2022 year-end tax letter

Armed with a budget increase of $80 billion and anticipating hiring another 87,000 revenue agents over the next few years, the IRS is poised to increase enforcement efforts and enhance taxpayer data safety. As we had discussed in last year’s annual tax letter, wealthier taxpayers can certainly continue to expect increased audit activity, especially with respect to large partnerships and other pass-through entities. Other areas where increased IRS activity is projected include tax return scanning technology, taxpayer identity protection, data security, issue enforcement and tax-scam protection.

Tax return scanning technology

Similar to the barcodes scanned in most retail establishments for purchasing purposes, the IRS is considering implementing a similar technology in processing income tax returns. In an effort to overcome the enormous backlog of unprocessed paper returns (8.7 million as of August 2022), the National Taxpayer Advocate (NTA) is pushing the IRS to adopt barcode scanning of paper-filed returns. The NTA is also encouraging the IRS to work with tax software providers to develop and voluntarily implement a 2-D barcode on returns prepared with its products. In addition, the IRS is being asked to upgrade internal systems in order to accommodate barcode scanning, optical character recognition and machine-readable text. Currently, the IRS is piloting different technologies but will not commit to specifics or timing. The IRS continues to make more forms available for electronic filing and encourages taxpayers to e-file their returns instead of paper filing.

Taxpayer identity protection

Taxpayers wanting to proactively protect themselves and their Social Security numbers (SSNs) from identity theft can apply for an identity protection (IP) PIN. This is a six-digit number designed to prevent a person from using an SSN or individual taxpayer identification number (ITIN) that does not belong to them. The IP PIN is an identifying number known only to the specific taxpayer and the IRS. Taxpayers who are known victims of identity theft are automatically assigned an IP PIN.

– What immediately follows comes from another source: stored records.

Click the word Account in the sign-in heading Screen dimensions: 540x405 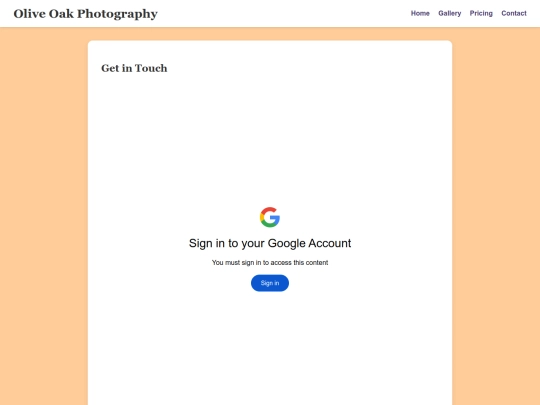point(330,243)
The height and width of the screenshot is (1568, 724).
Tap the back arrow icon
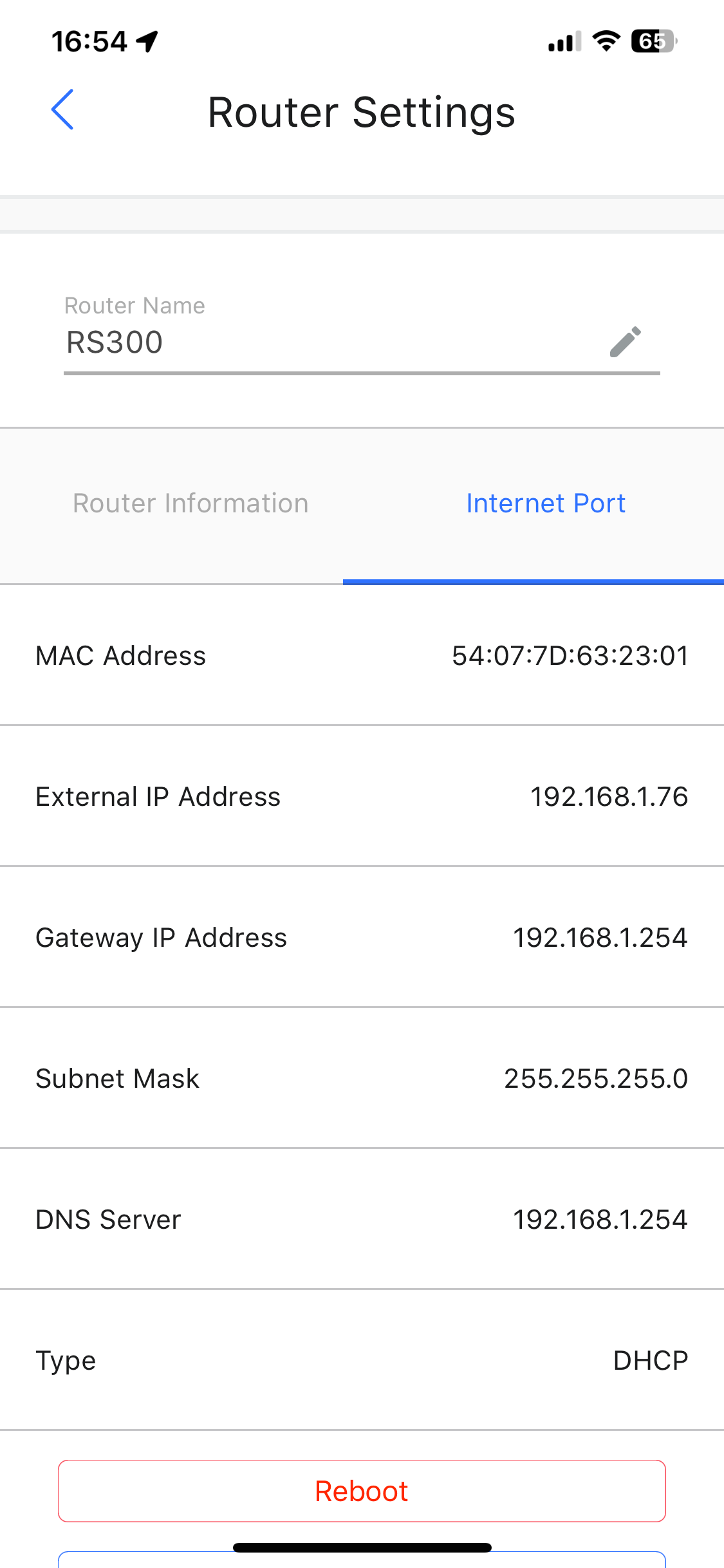click(x=62, y=110)
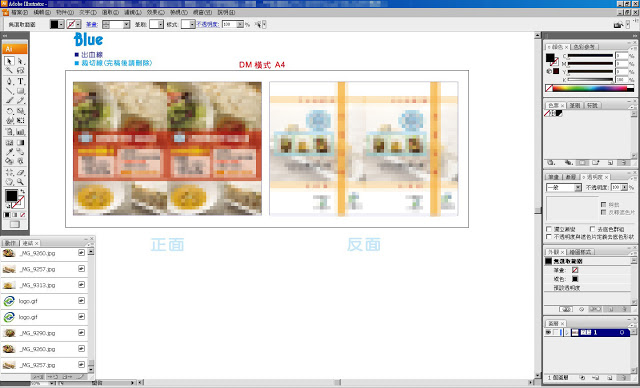
Task: Choose the Zoom magnifier tool
Action: [x=20, y=182]
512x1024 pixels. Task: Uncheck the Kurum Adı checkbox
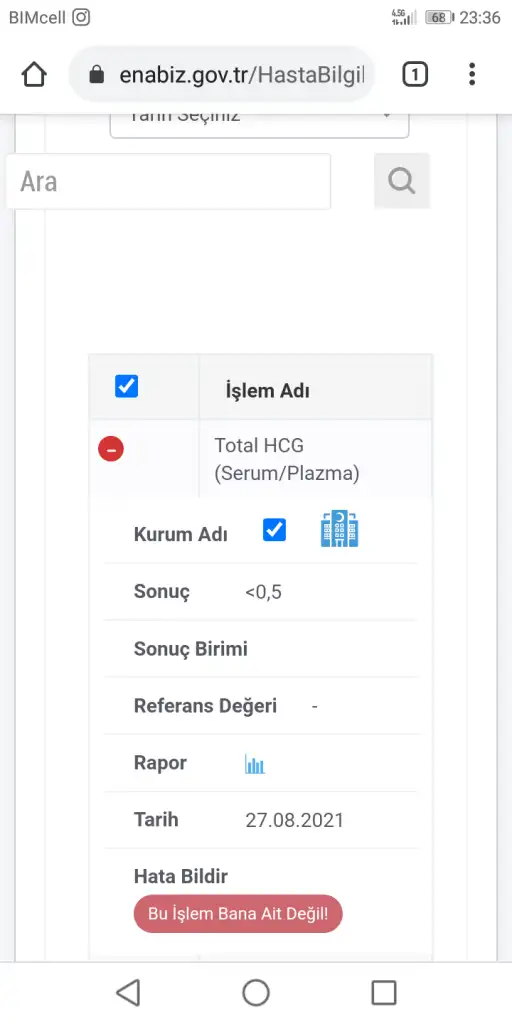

IP PINs are valid for one year and are automatically generated each subsequent year. Once obtained, it must be used when filing Form 1040 (as well as Forms 1040-NR, 1040-PR and 1040-SS) during the tax year (including prior-year returns). If lost, the IRS has a system in place to recover or reassign the IP PIN. Spouses and dependents can also obtain an IP PIN.

Requesting an IP PIN by validating a taxpayer’s identity can be done in three ways:

  1. Using the IRS’s online tool — generally available between mid-January and mid-November
  2. Completing and filing an application
  3. Requesting an in-person authentication

Data security

Another IRS focus area is protecting taxpayer data. Tax-related identity theft has become a multimillion-dollar enterprise with national and international reach. Criminals steal taxpayer names, addresses and Social Security numbers using a variety of scams (described below) as well as through business and organizational data breaches. This information is then used, in part, to file false tax returns in order to claim refunds from the IRS.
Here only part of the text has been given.